Brief 1
In the text on lead in calcium supplements, substitute "bone loss" for "osteoporosis" and write out the stretch from "Lead Content of" through "risk surveillance valuable.".
Brief 2
Translate this sentence from the text on lead in calcium supplements into Spanish: "Samples for every preparation were taken from factory-sealed containers of a single lot number."
Brief 3
Turn the paragraph of the text on lead in calcium supplements that begins "We obtained multiple widely available" into a short list that keeps its main facts.
Start of Selected extract
Lead Content of Calcium Supplements

The risk of exposure to lead from over-the-counter calcium supplements has been well recognized for nearly 2 decades.¹ This risk concerns calcium carbonate in "natural source" (ie, oyster shell) and refined formulations.² Despite a flurry of publicity in such venues as Consumer Reports,³ a number of health concerns remain. Since the medical community now more vocally advocates increasing calcium intake (typically in the form of supplements) to prevent or treat osteoporosis, we thought it important to re-examine this issue. It is particularly relevant for specific patient groups, such as those with renal failure who use extremely high doses of calcium as phosphate binders. Furthermore, the public in general is consuming an increasing number of unregulated dietary and health food supplements, which makes ongoing risk surveillance valuable.

We obtained multiple widely available commercial calcium preparations and analyzed them for lead content to address these health concerns. First, we were interested in whether manufacturers of natural source calcium carbonate were self-regulating their sources and methods of formulation to maintain acceptably low levels of lead. Second, products not labeled as being "natural" were tested to determine whether there was risk associated with consuming what was thought to be refined calcium carbonate, a category often perceived to be safe. Third, we analyzed a prescription-only and thereby government regulated and much more expensive calcium salt (calcium acetate). Risk was then assessed by calculating lead exposure based on the range of doses recommended for calcium supplementation or binding dietary phosphate.

In March 2000, a variety of calcium supplements (n = 22, Table 1) were selected based on their being marketed nationally as well as being widely and easily available in the community served by our medical center (University of Florida, Gainesville). The supplements were obtained from national chains of pharmacies, a well-known discount merchandiser, or from an existing stock of patient samples directly from the manufacturers. Samples for every preparation were taken from factory-sealed containers of a single lot number. A total of 21 nonprescription calcium-based products were selected, all of which were calcium carbonate: 7 were labeled as natural source or oyster shell, and 14 were described as refined (or lacked the "natural" designation). Interestingly, 2 preparations from a single brand (1 natural source and 1 refined) had the additional labeling of being "essentially lead free." An additional product was the prescription-only calcium acetate, typically marketed as a phosphate binder for patients with renal failure. We also included as a 23rd product, sevelamer hydrochloride, because this noncalcium polymer-based synthetic compound serves as an alternatively prescribed phosphate binder.

Lead assays were contracted to the University of Florida Analytical Toxicology Core Laboratory, Gainesville. Since this laboratory performs forensic analyses, there was the additional benefit of signature-based protocols for chain of custody that ensured proper handling and identification of the samples.
End of Selected extract
Start of Given entries
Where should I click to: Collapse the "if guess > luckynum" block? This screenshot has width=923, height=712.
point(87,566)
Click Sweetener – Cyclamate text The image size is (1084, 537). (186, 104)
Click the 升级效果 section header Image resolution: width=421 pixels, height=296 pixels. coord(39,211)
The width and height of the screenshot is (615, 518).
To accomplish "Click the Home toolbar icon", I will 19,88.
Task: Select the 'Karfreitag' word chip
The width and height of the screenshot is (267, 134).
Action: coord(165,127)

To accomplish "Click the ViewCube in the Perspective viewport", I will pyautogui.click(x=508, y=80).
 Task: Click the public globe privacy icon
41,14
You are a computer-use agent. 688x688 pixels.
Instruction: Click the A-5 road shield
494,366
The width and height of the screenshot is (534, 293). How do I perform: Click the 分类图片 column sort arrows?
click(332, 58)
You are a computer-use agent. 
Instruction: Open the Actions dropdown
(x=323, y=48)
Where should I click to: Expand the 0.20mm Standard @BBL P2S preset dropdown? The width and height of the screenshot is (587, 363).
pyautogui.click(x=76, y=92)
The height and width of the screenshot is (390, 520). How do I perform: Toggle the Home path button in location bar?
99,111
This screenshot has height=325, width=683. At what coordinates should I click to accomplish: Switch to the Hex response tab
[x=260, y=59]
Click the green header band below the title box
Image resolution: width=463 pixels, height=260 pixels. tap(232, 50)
End of Given entries
Start of Given entries
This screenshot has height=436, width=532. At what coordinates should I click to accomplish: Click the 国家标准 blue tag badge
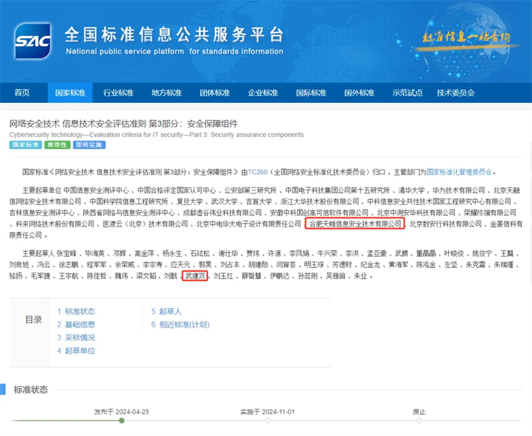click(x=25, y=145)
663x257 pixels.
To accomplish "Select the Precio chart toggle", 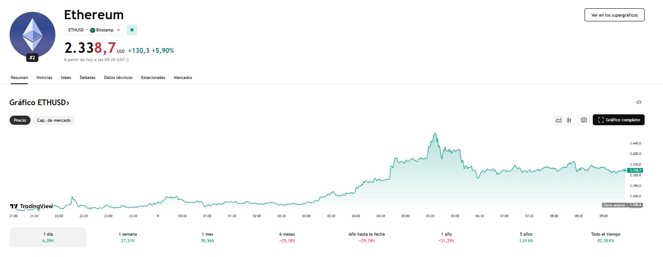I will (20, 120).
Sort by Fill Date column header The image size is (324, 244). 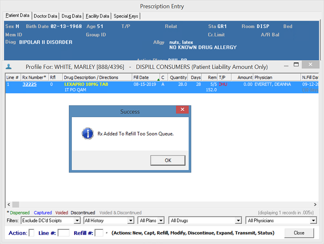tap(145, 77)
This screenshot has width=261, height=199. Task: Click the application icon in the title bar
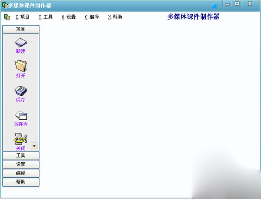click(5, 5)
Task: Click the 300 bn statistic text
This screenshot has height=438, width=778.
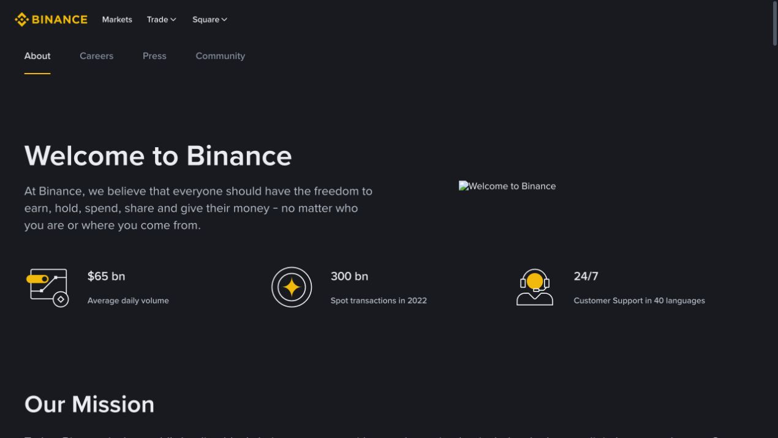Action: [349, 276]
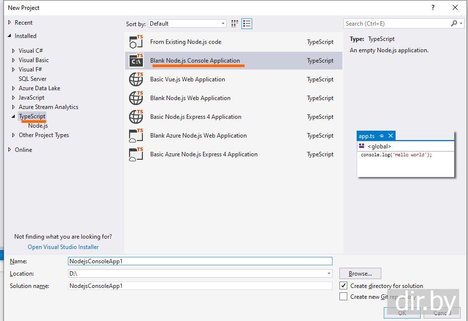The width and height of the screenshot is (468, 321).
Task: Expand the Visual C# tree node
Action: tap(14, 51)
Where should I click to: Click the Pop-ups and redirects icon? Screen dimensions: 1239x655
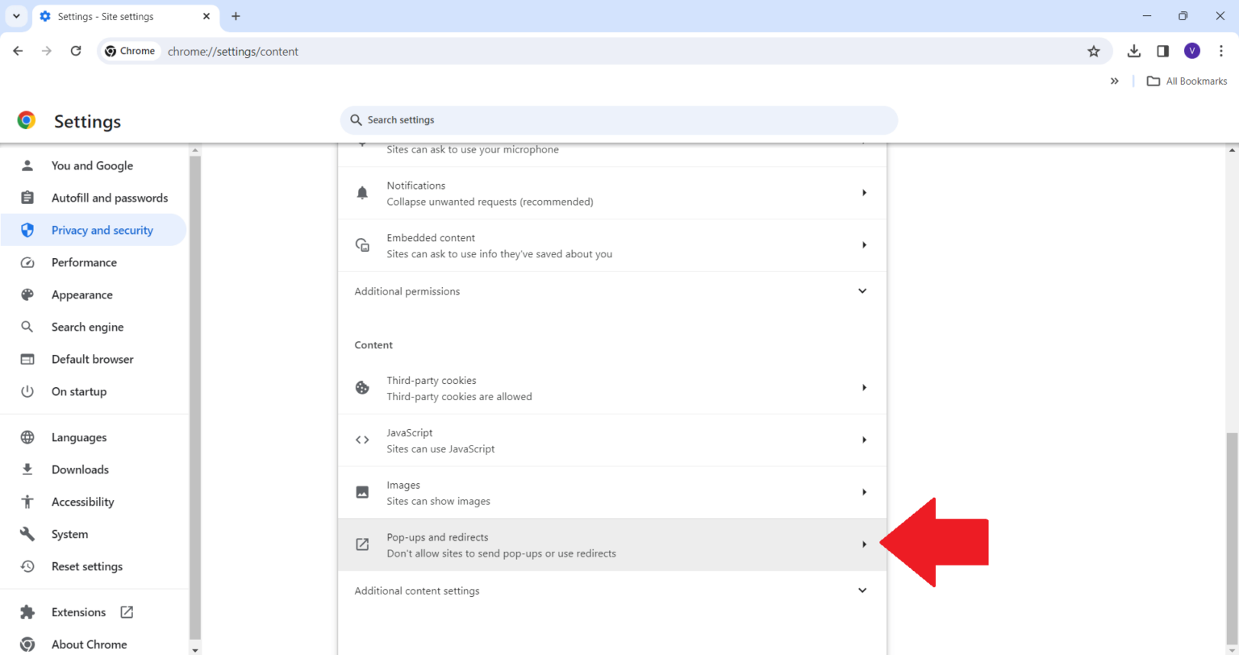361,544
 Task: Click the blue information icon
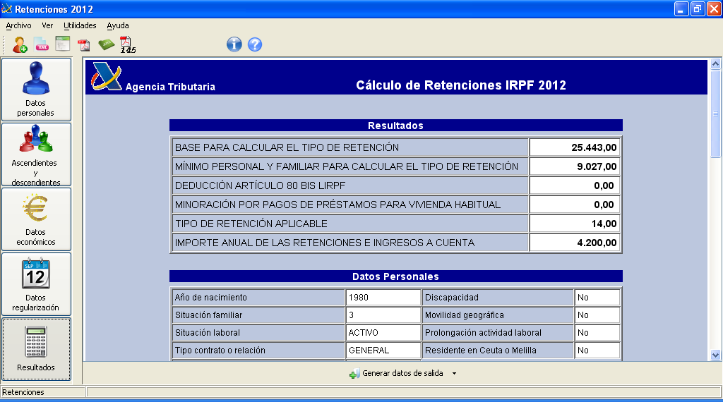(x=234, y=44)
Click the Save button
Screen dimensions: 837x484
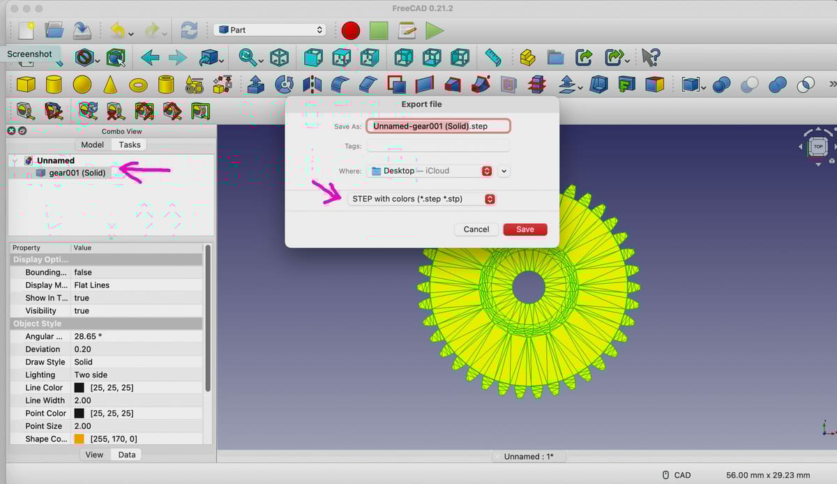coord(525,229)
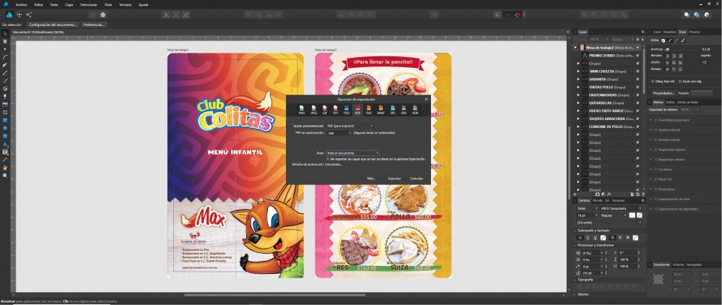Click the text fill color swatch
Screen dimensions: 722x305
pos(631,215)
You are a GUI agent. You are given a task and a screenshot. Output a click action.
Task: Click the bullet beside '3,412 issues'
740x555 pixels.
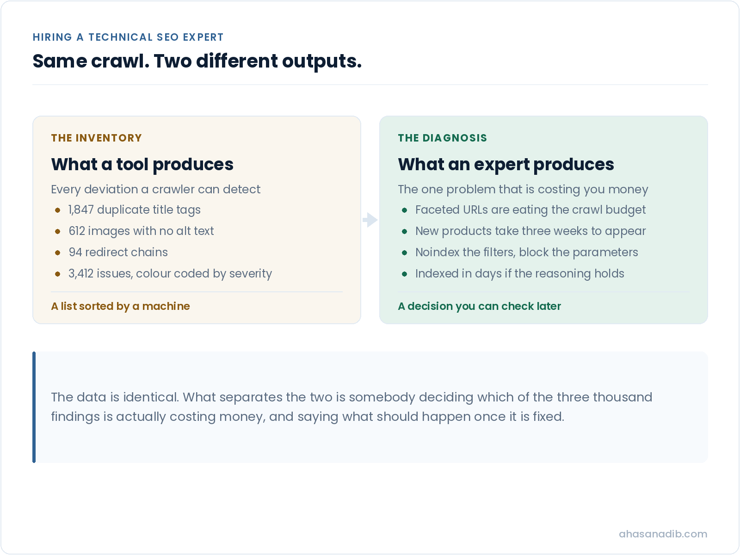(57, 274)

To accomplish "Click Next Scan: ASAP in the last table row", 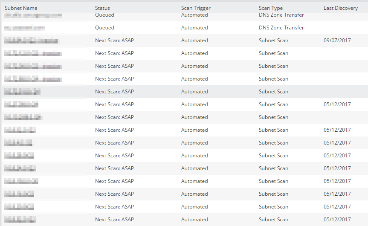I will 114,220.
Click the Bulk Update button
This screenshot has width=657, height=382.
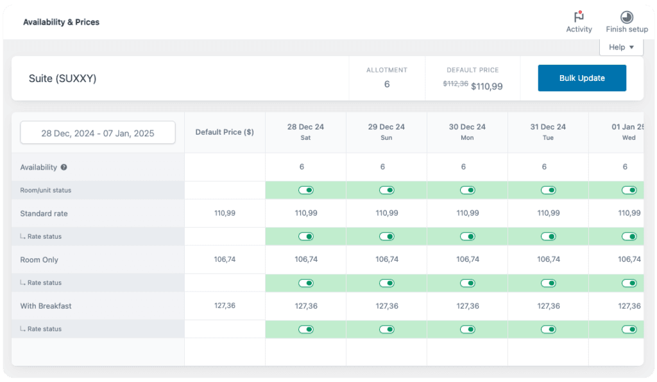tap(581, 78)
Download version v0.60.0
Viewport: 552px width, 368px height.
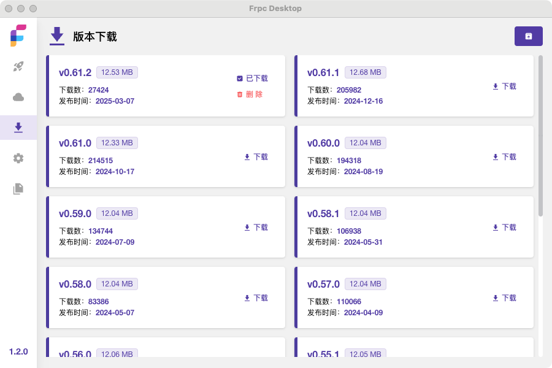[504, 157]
End of Given entries
Start of Given entries
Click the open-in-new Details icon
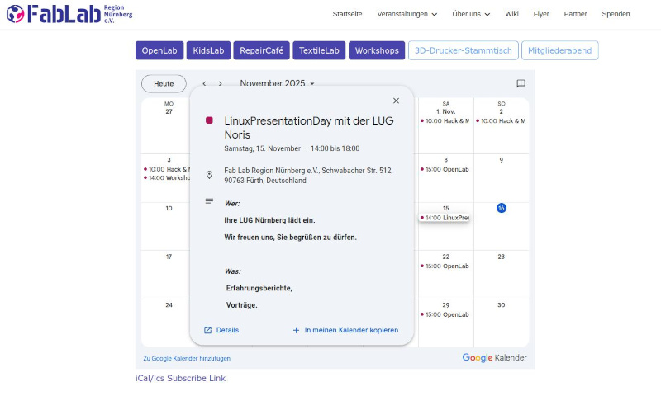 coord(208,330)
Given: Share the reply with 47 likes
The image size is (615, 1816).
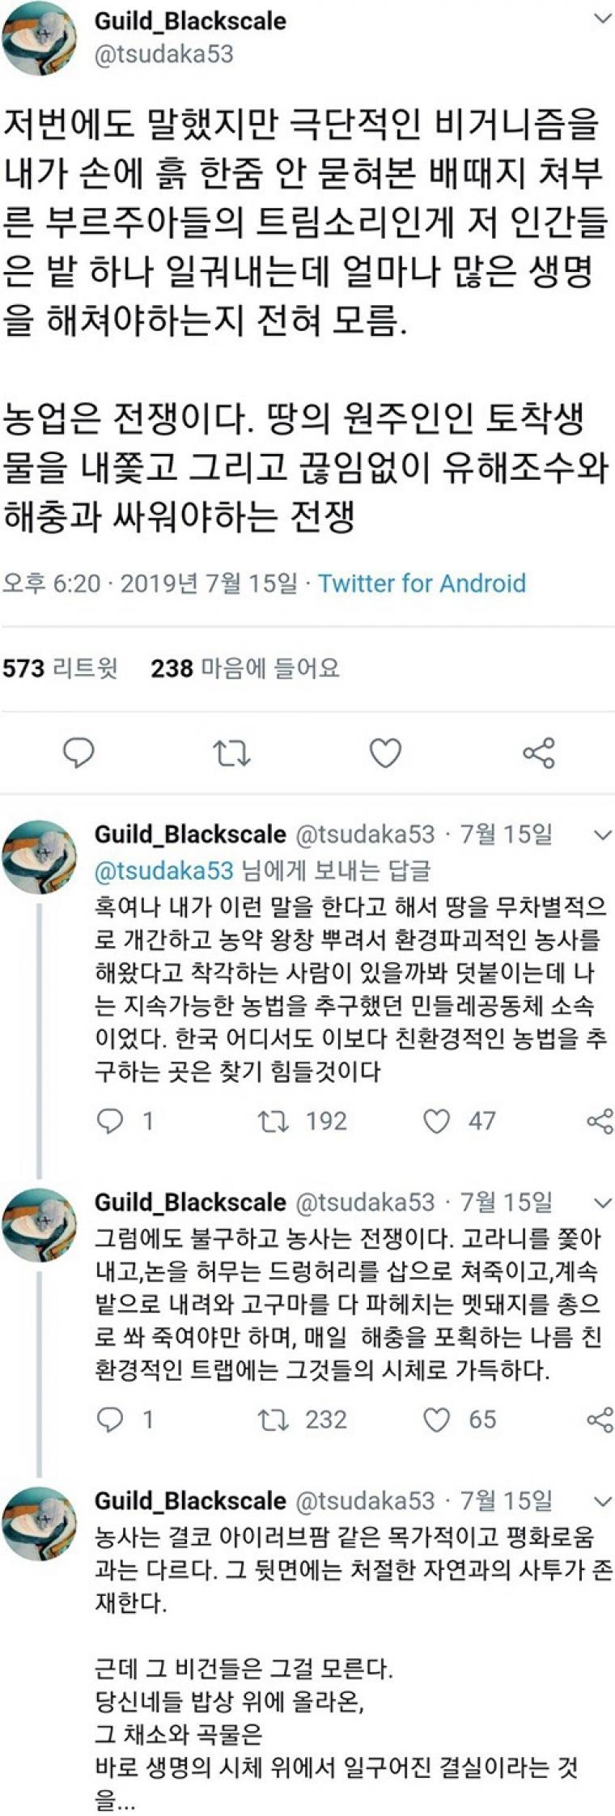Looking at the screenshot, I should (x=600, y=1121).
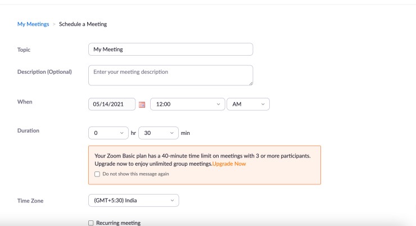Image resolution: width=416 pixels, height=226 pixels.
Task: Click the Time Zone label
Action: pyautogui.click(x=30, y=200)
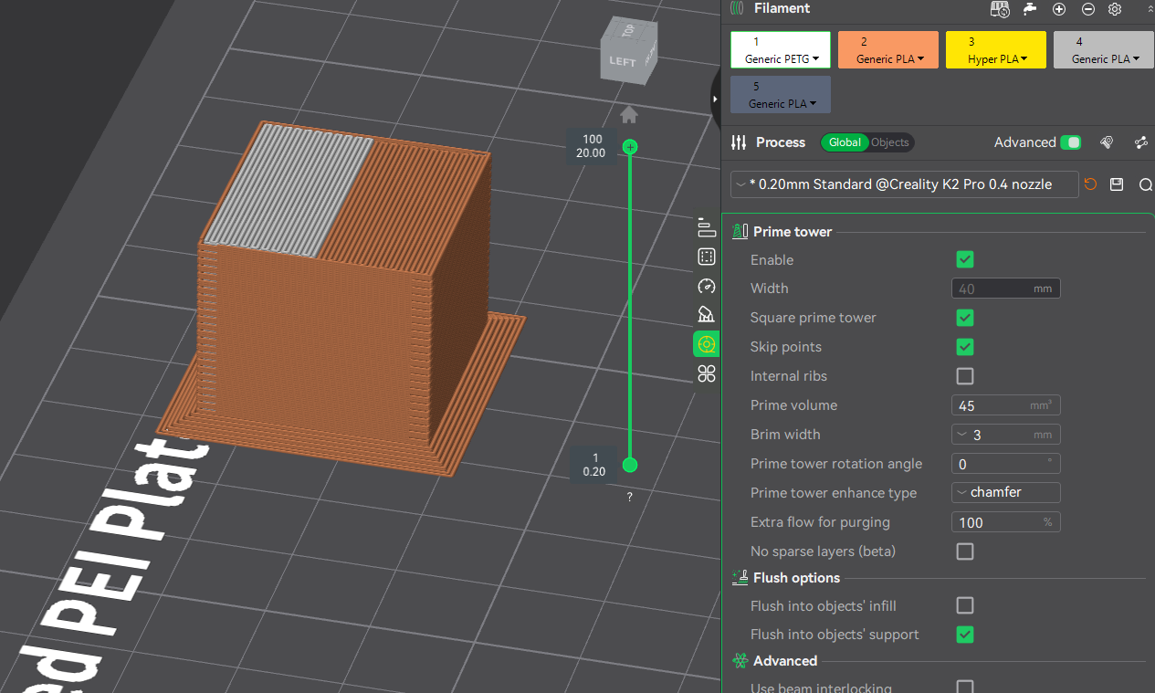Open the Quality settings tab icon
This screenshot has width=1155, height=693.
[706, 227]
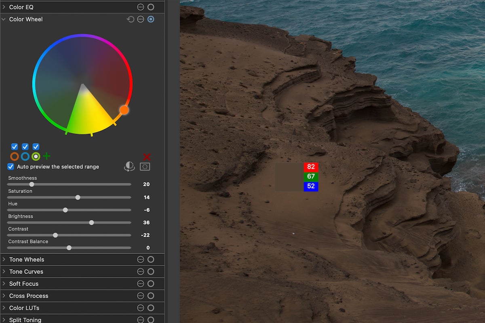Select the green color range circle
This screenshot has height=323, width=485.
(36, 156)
End of Given entries
Task answer 1
Lead Content of Calcium Supplements

The risk of exposure to lead from over-the-counter calcium supplements has been well recognized for nearly 2 decades.¹ This risk concerns calcium carbonate in "natural source" (ie, oyster shell) and refined formulations.² Despite a flurry of publicity in such venues as Consumer Reports,³ a number of health concerns remain. Since the medical community now more vocally advocates increasing calcium intake (typically in the form of supplements) to prevent or treat bone loss, we thought it important to re-examine this issue. It is particularly relevant for specific patient groups, such as those with renal failure who use extremely high doses of calcium as phosphate binders. Furthermore, the public in general is consuming an increasing number of unregulated dietary and health food supplements, which makes ongoing risk surveillance valuable.

Task answer 2
Las muestras de cada preparación se tomaron de envases sellados de fábrica de un mismo número de lote.

Task answer 3
Widely available commercial calcium preparations were tested for lead content:
- Natural source calcium carbonate, to see whether manufacturers keep lead levels acceptably low.
- Calcium carbonate not labeled "natural" (thought to be refined and often seen as safe), to check for risk.
- Calcium acetate, a prescription-only, government-regulated and much more expensive calcium salt.
- Lead exposure was then calculated across the doses recommended for calcium supplementation or dietary phosphate binding.